Cultura

Poemas | Gustavo Tisocco

Certeza

 

Tengo la certeza

de que mi abuelo Pedro se quedó dormido

y me lo robaron barcos piratas.

 

Sabido es que estos bárbaros

aglutinan fortunas, 

trofeos, tesoros…

 

***

 

Como a un soldado

que le quitaron la batalla,

vencido y avergonzado,

así mi aliento

suplica por tu boca.

 

No habrá jirones de paz

si te quedas en tu isla.

 

 

***

Como durazno

nos desprenderemos de las ramas

y caeremos al suelo.

 

Vendrán después los pájaros, 

el tiempo como un verdugo

y pereceremos frágiles

                    bajo el dorado resplandor.

 

Importará solamente 

que el carozo horade la tierra.

 

 

***

Cuando mi Príncipe

me despertó del sueño

más de siete enanos nos juzgaron.

 

Desde ahí, ese beso es mi gloria.

 

Ahora,

todas las manzanas

que nos ofrecen,

saben a veneno.

 

***

Apenas de niños Arielito

supimos de la muerte.

 

Yo descubrí

el dolor inexplicable

de la ausencia,

hasta de lo injusto que pareció ser Dios

cuando un océano

de llanto lo mantuvieron inmutable.

 

Y te recuerdo blanco y frágil

acostado en la mesa

en un cofre como de flores,

inmóvil y sediento

oliendo a café

-porque las vecinas no querían 

que la muerte te vista con su aroma-

y te adornaron con los granos marrones y amargos

con los que asocio hoy a la tristeza.

 

Tú, el niño muerto

que me mostraste de niño a la muerte,

que ahora dormís solito y quieto debajo de los sauces

¿me recuerdas?

¿estás muy solo allá?

¿quieres retornar?

 

Ariel acá el tiempo pasa

y ya perdí al niño 

y encontré a este hombre resignado que soy,

acá cambió el paisaje,

la forma de vestirme,

las promesas.

 

Acá olvidamos,

comemos y dormimos

y andamos en auto bus 

y nos miramos apenas

como sobrevivientes de un presagio que nos ronda.

 

De niños Arielito supimos de la muerte 

a ti te tomó por sorpresa

sin poder esconderte,

a mí me dejo marcado

para que la escriba.

 

***

 

Llora la niña

que carga a la niña

llora el caballo

que carga ambas tristezas.

 

Lloran pues gritar no pueden,

no pueden con la carga,

no pueden con el daño.

 

De tanto llorar los tres

se nos inundó el cielo.

 

***

Mi abuela era feliz y hablaba con Dios.

 

Decía que él habitaba en su patio.

 

Pero desde aquella tarde

no le dirigió la palabra,

nunca entendió eso de arrebatarle al hijo.

 

Enmudeció

mucho antes de cruzar a la otra orilla.

 

***

La madre juega a ser gigante

y empieza a parir.

 

Y le nace 

un niño indefenso

como un charco en el desierto.

 

Y le nace una niña incrédula

como María Magdalena

ante las bestias.

 

La madre se va haciendo pequeña

y le surge un niño azul, 

una niña que no ríe,

otros niños,

muchos más.

 

La madre desaparece.

Solo flores le brotan de la boca.

 

 

 Gustavo Tisocco nació en Mocoretá –Corrientes- Argentina.
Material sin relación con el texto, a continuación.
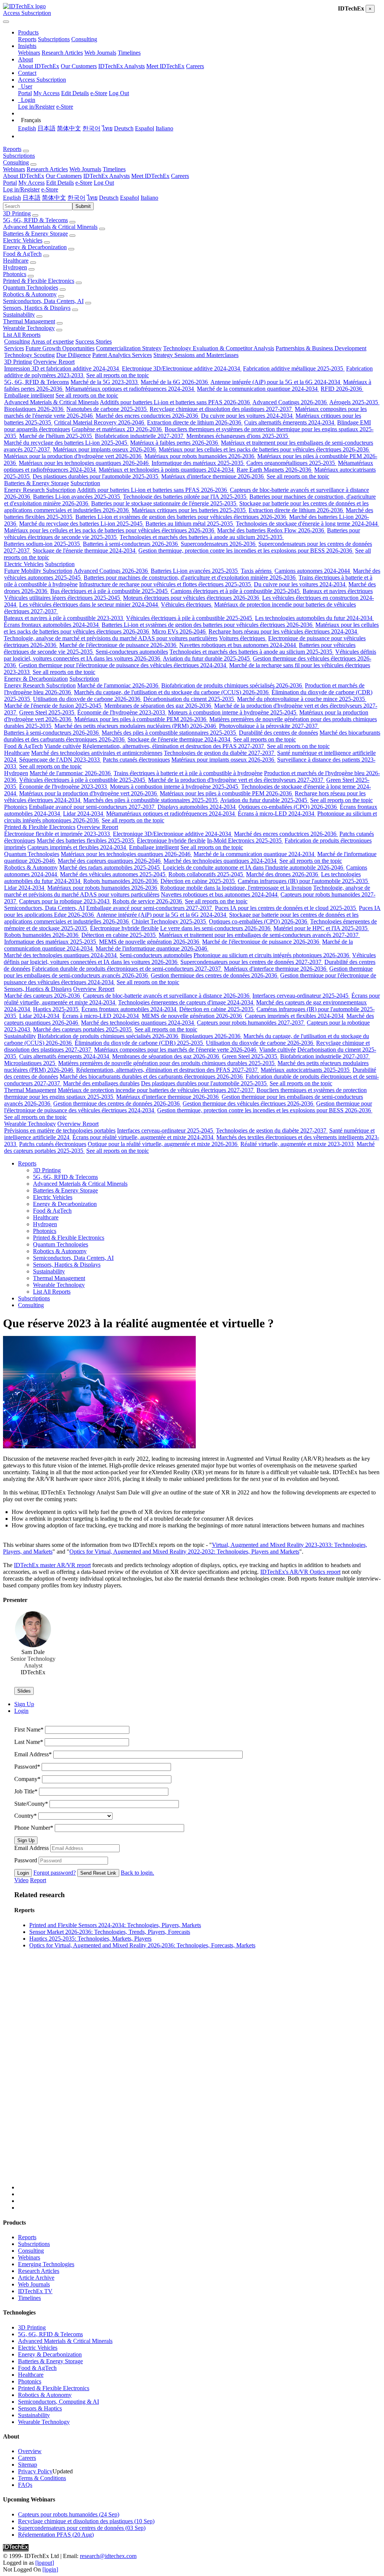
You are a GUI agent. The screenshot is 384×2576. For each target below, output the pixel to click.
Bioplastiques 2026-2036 (34, 409)
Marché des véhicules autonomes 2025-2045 (113, 874)
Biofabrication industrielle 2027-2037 (140, 436)
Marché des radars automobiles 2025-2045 (110, 867)
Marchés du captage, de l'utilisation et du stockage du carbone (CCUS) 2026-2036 (172, 692)
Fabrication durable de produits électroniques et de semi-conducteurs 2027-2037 (127, 968)
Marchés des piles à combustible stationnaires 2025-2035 (169, 732)
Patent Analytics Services (122, 355)
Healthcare (15, 260)
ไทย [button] (92, 197)
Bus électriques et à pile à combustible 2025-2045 (109, 591)
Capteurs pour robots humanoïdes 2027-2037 (251, 1022)
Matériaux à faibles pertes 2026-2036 (174, 442)
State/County (31, 1804)
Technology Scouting (29, 355)
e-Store (98, 93)
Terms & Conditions (42, 2478)
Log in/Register (36, 106)
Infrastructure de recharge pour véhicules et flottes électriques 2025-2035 (165, 584)
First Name (29, 1729)
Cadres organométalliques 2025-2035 (291, 463)
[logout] (44, 2563)
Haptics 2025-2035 (56, 1009)
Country (25, 1815)
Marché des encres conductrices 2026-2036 (148, 415)
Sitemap (27, 2464)
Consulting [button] (16, 162)
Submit (83, 206)
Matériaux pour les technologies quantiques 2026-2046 (84, 463)
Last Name (28, 1742)
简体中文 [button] (54, 197)
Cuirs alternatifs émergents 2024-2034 (290, 422)
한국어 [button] (77, 197)
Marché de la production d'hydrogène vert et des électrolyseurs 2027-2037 (236, 780)
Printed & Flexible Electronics (38, 281)
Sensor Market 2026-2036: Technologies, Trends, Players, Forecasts (109, 1932)
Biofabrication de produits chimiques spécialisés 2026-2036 (232, 685)
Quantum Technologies (30, 287)
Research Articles (62, 52)
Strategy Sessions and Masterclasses (195, 355)
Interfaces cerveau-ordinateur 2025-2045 (301, 995)
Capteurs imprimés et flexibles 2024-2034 (77, 847)
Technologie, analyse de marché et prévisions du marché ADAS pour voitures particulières (111, 638)
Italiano (164, 128)
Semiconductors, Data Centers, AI (43, 301)
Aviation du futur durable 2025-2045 (207, 658)
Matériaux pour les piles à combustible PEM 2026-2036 (141, 719)
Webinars (29, 52)
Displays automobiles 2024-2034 (197, 807)
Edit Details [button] (60, 182)
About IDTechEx (38, 66)
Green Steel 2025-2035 (47, 712)
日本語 (47, 128)
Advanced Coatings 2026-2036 (290, 402)
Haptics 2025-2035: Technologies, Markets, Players (90, 1938)
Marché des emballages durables (101, 1083)
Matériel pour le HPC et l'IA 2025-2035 (321, 928)
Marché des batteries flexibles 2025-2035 (86, 840)
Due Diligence (73, 355)
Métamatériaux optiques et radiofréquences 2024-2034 (130, 389)
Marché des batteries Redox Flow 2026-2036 (271, 530)
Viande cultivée (62, 746)
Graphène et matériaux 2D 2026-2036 (117, 429)
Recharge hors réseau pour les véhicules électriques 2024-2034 (283, 631)
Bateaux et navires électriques (338, 591)
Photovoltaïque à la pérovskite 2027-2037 (269, 726)
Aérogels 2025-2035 (354, 402)
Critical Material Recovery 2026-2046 (100, 422)
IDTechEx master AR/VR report (52, 1565)
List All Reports (21, 335)
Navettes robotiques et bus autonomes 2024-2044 (238, 645)
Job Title (26, 1791)
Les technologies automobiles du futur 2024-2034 (314, 618)
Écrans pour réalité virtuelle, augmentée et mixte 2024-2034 (143, 1137)
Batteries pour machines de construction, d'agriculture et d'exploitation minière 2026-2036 (190, 577)
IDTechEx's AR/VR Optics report (300, 1572)
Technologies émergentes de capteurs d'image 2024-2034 (186, 1002)
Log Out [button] (104, 182)
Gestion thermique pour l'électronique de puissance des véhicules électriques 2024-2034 (123, 665)
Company (27, 1779)
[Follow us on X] (199, 2081)
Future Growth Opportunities (60, 348)
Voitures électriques (243, 638)
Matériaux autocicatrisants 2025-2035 (306, 1070)
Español (144, 128)
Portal (25, 93)
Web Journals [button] (85, 169)
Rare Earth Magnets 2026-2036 (275, 469)
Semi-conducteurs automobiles (132, 651)
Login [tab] (21, 1711)
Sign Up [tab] (24, 1704)
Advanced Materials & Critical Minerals (50, 227)
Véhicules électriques (187, 604)
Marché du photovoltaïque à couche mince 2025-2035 (301, 699)
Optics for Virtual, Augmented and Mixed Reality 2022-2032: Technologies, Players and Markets (184, 1551)
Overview (30, 2451)
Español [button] (129, 197)
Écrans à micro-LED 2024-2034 (277, 813)
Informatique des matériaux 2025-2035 (198, 463)
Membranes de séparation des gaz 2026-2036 (158, 705)
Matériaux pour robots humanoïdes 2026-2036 (200, 456)
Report (38, 1880)
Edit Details (75, 93)
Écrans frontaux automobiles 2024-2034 (52, 625)
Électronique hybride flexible (171, 840)
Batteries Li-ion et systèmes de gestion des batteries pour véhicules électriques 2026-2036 (181, 517)
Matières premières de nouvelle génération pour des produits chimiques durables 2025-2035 (167, 1063)
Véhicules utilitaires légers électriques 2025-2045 (63, 598)
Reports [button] (12, 149)
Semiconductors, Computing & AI (58, 2401)
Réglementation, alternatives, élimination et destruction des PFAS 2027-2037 (174, 746)
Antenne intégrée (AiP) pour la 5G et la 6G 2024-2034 (276, 382)
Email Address (33, 1754)
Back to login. (137, 1872)
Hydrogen (15, 267)
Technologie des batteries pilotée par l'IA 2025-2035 (185, 496)
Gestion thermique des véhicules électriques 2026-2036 (249, 1103)
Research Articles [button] (47, 169)
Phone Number (33, 1827)
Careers (195, 66)
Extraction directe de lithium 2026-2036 (195, 422)
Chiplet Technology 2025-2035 (169, 921)
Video (21, 1880)
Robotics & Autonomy (30, 294)
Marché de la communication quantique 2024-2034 (258, 389)
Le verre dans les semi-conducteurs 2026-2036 (216, 928)
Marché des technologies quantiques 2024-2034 (221, 861)
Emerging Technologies (46, 2264)
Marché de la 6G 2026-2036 (175, 382)
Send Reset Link (98, 1873)
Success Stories (93, 341)
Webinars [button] (14, 169)
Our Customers (79, 66)
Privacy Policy (35, 2471)
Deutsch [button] (108, 197)
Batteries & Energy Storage (35, 233)
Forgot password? (54, 1872)
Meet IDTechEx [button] (150, 176)
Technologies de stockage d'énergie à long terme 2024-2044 (307, 523)
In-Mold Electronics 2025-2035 (245, 840)
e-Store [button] (83, 182)
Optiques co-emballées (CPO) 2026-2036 (288, 807)
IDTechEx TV (35, 2291)
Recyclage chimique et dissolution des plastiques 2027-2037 (221, 409)
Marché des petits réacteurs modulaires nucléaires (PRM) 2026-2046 (136, 726)
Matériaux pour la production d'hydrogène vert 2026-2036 (73, 456)
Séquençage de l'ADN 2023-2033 (60, 759)
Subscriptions (54, 39)
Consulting (84, 39)
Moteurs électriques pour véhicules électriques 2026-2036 (192, 598)
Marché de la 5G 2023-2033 (104, 382)
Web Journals (100, 52)
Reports (27, 39)
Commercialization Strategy (129, 348)
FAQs (25, 2485)
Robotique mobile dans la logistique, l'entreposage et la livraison (236, 888)
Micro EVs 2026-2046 (179, 631)
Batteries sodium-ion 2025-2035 (42, 544)
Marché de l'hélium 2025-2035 (56, 436)
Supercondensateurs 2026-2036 (219, 544)
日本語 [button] (31, 197)
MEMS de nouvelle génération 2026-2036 (150, 941)
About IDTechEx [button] (23, 176)
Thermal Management (29, 321)
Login (23, 1873)
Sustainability (19, 314)
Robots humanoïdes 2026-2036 (121, 881)
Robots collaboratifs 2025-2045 (206, 874)
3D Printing (17, 213)
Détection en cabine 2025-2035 (198, 881)
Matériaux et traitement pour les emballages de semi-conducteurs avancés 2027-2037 (259, 935)
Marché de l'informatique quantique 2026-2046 (152, 948)
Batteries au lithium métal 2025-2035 (190, 523)
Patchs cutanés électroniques (136, 759)
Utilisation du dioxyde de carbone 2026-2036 (87, 699)
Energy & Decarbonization (35, 247)
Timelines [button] (114, 169)
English (27, 128)
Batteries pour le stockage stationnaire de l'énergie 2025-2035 (164, 503)
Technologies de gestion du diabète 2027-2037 (220, 753)
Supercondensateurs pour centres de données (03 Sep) (82, 2528)
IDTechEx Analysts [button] (106, 176)
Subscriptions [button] (19, 155)
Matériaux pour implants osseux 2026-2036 (105, 449)
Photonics (14, 274)
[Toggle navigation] (6, 22)
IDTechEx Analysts (121, 66)
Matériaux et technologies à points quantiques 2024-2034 (167, 469)
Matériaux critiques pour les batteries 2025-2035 (189, 510)
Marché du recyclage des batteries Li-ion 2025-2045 (66, 442)
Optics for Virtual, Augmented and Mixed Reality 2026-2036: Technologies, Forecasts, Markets (142, 1945)
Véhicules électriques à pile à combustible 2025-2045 (190, 618)
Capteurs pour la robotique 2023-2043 (65, 901)
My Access (46, 93)
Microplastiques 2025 (30, 1063)
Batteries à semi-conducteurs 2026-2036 (131, 544)
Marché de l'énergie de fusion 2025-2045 (53, 705)
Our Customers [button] (64, 176)
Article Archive (36, 2277)
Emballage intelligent (29, 395)
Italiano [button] (149, 197)
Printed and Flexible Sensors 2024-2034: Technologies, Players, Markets (115, 1925)
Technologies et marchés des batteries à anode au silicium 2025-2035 (202, 537)
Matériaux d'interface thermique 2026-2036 (213, 476)
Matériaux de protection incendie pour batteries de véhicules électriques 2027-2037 (156, 1090)
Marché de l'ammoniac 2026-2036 (118, 685)
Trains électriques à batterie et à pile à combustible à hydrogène (188, 773)
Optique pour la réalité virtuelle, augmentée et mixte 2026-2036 (163, 1144)
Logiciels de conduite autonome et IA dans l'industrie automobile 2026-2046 (254, 867)
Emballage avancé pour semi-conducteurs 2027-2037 (92, 807)
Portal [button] (10, 182)
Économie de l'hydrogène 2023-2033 (121, 712)
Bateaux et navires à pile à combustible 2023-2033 (64, 618)
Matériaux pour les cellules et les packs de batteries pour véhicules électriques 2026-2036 (264, 449)
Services (14, 348)
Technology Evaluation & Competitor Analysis (218, 348)
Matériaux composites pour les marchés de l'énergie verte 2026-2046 (176, 1049)
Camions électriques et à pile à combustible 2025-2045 (236, 591)
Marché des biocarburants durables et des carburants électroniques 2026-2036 (152, 1076)
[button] (28, 32)
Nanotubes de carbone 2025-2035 (107, 409)
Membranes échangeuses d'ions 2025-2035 (238, 436)
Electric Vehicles (22, 240)
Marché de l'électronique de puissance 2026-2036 (118, 645)
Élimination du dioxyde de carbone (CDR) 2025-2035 (139, 1043)
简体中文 (69, 128)
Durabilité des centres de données (278, 732)
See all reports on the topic (117, 375)
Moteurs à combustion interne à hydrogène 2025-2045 (233, 712)
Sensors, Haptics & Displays (36, 308)
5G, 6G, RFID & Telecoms (35, 220)
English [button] (12, 197)
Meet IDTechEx (165, 66)
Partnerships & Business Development (321, 348)
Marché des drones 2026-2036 (283, 874)
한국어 (91, 128)
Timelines (129, 52)
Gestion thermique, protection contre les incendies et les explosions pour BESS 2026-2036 (246, 550)
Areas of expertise (52, 341)
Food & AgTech (22, 254)
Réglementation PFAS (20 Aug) (56, 2534)
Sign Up (25, 1840)
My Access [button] (31, 182)
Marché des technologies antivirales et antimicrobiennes (96, 753)
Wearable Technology (29, 328)
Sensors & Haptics (40, 2408)
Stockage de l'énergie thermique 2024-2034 (85, 550)
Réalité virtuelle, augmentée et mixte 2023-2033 (297, 1144)
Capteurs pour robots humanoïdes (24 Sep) (68, 2514)
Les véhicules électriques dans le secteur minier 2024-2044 (89, 604)
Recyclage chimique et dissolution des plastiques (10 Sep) (86, 2521)
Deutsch (124, 128)
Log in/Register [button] (21, 189)
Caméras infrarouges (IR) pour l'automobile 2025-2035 (303, 881)
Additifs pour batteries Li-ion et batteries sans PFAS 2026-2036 (175, 402)
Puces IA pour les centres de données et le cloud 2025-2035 (286, 908)
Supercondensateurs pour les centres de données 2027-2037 (251, 962)
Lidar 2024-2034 (84, 813)
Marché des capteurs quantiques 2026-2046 (110, 861)
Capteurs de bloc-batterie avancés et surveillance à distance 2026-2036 (167, 995)
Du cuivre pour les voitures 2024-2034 (247, 415)
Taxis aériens (257, 571)
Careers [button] (180, 176)
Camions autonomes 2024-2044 (312, 571)
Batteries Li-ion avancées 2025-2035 (77, 496)
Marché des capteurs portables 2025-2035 (83, 1029)
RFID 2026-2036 (342, 389)
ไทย (107, 128)
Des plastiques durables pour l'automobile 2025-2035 (96, 476)
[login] (50, 2569)
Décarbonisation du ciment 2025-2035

Tiene publicado los poemarios “Sutil”, “Entre soles y sombras”, “Paisaje de adentro”, “Pintapoemas”, “Cicatriz”, “Rostro ajeno”, “Desde todos los costados”, “Terrestre”, “Quedarme en ti”, “Reina” y “Hectáreas” (libro publicado en Madrid, España) “Perla del Sur”,  “Entre ventanas” y “Nueve poemas” ; así como los Cd “Huellas”, “Intersecciones”, “Corazón de níspero” y “Terrestre”.

Participó de diversas antologías tanto en Argentina como en diferentes partes del mundo. Asiste a encuentros nacionales y asistió a festivales internacionales en México, Perú y Nueva York como invitado.

Creador y director del sitio MISPOETASCONTEMPORÁNEOS desde el año 2006.